Johnny Ballantyne, a projector to the core, was particularly zealous about this embryo establishment. Foreseeing that he should have had walking enough ere he reached Huntly Burn, his dapper little Newmarket groom had been ordered to fetch Old Mortality thither, and now, mounted on his fine hunter, he capered about us, looking pallid and emaciated as a ghost, but as gay and cheerful as ever, and would fain have been permitted to ride over hedge and ditch to mark out the proper line of the future avenue. Scott admonished him that the country-people, if they saw him at such work, would take the whole party for heathens; and clapping spurs to his horse, he left us. "The deil's in the body," quoth Tom Purdie; "he'll be ower every yett atween this and Turn-again, though it be the Lord's day. I wadna wonder if he were to be ceeted before the Session." "Be sure, Tam," cries Constable, "that ye egg on the Dominie to blaw up his father—I wouldna grudge a hundred miles o' gait to see the ne'er-do-weel on the stool, and neither, I'll be sworn, would the Sheriff."—"Na, na," quoth the Sheriff; "we'll let sleeping dogs be, Tam."

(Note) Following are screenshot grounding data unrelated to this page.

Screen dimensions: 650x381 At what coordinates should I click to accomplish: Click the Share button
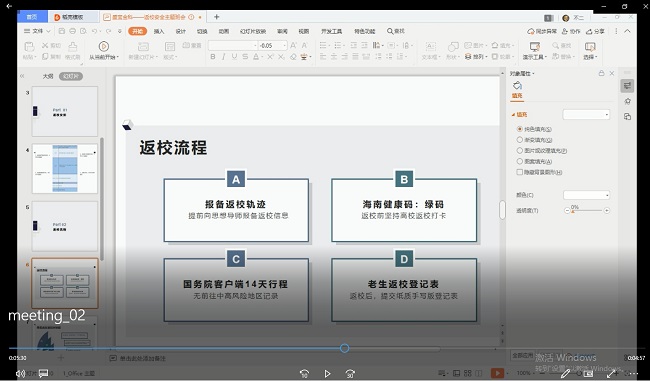595,32
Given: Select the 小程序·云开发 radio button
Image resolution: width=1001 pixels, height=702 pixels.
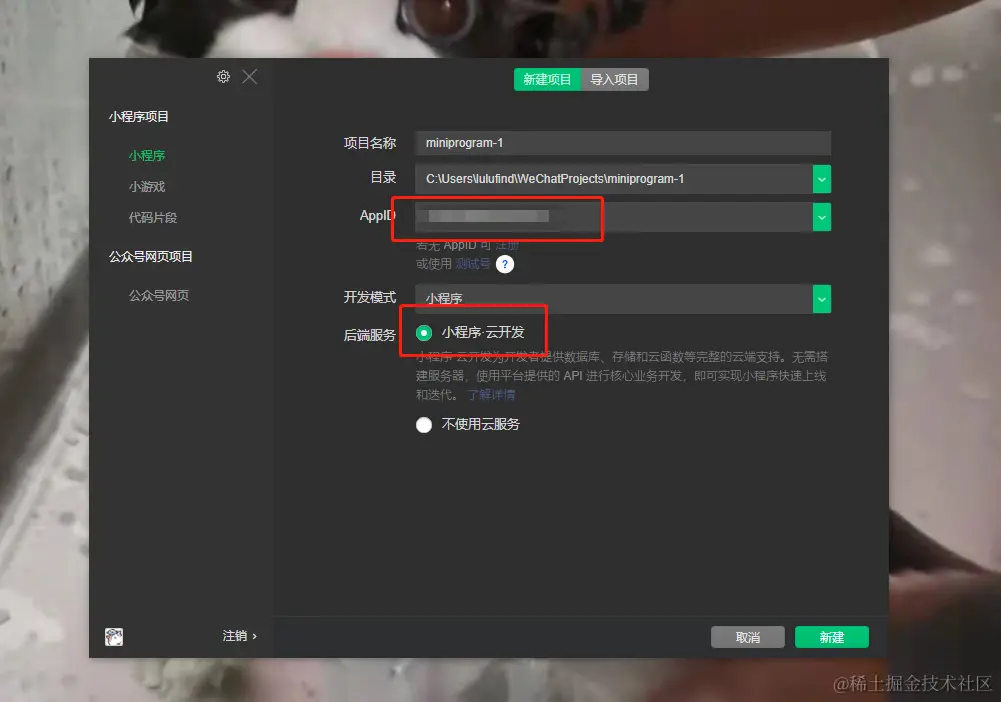Looking at the screenshot, I should [425, 333].
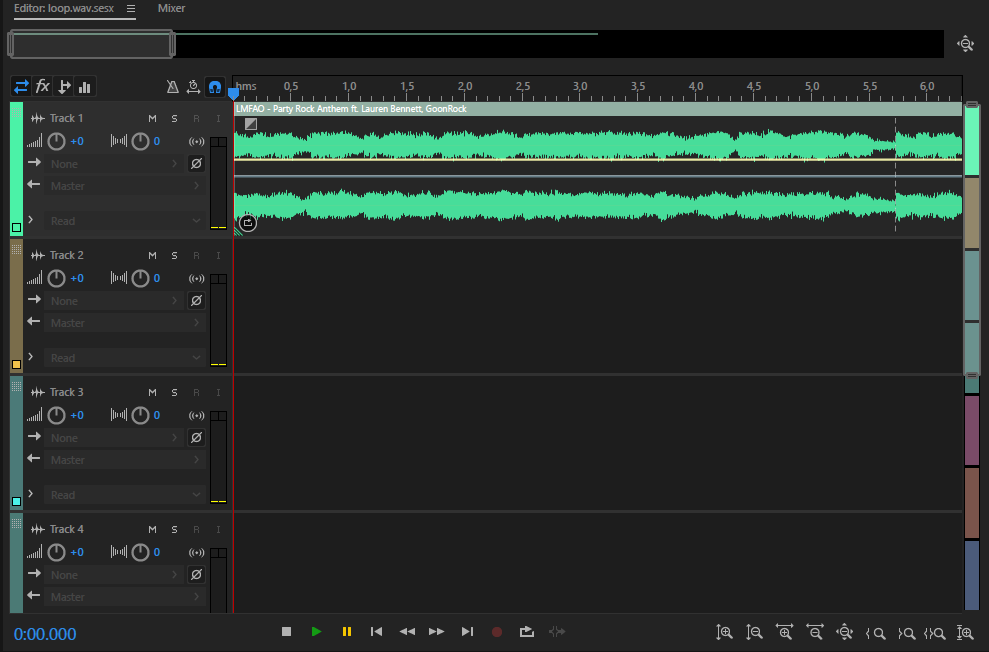The width and height of the screenshot is (989, 652).
Task: Mute Track 1
Action: (x=152, y=119)
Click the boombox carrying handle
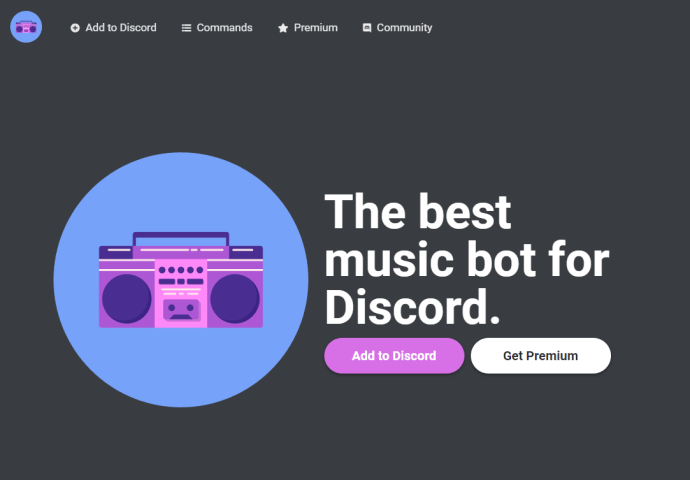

As we walked homeward, Scott, being a little fatigued, laid his left hand on Tom's shoulder, and leaned heavily for support, chatting to his "Sunday pony," as he called the affectionate fellow, just as freely as with the rest of the party, and Tom put in his word shrewdly and manfully, and grinned and grunted whenever the joke chanced to be within his apprehension. It was easy to see that his heart swelled within him from the moment that the Sheriff got his collar in his gripe.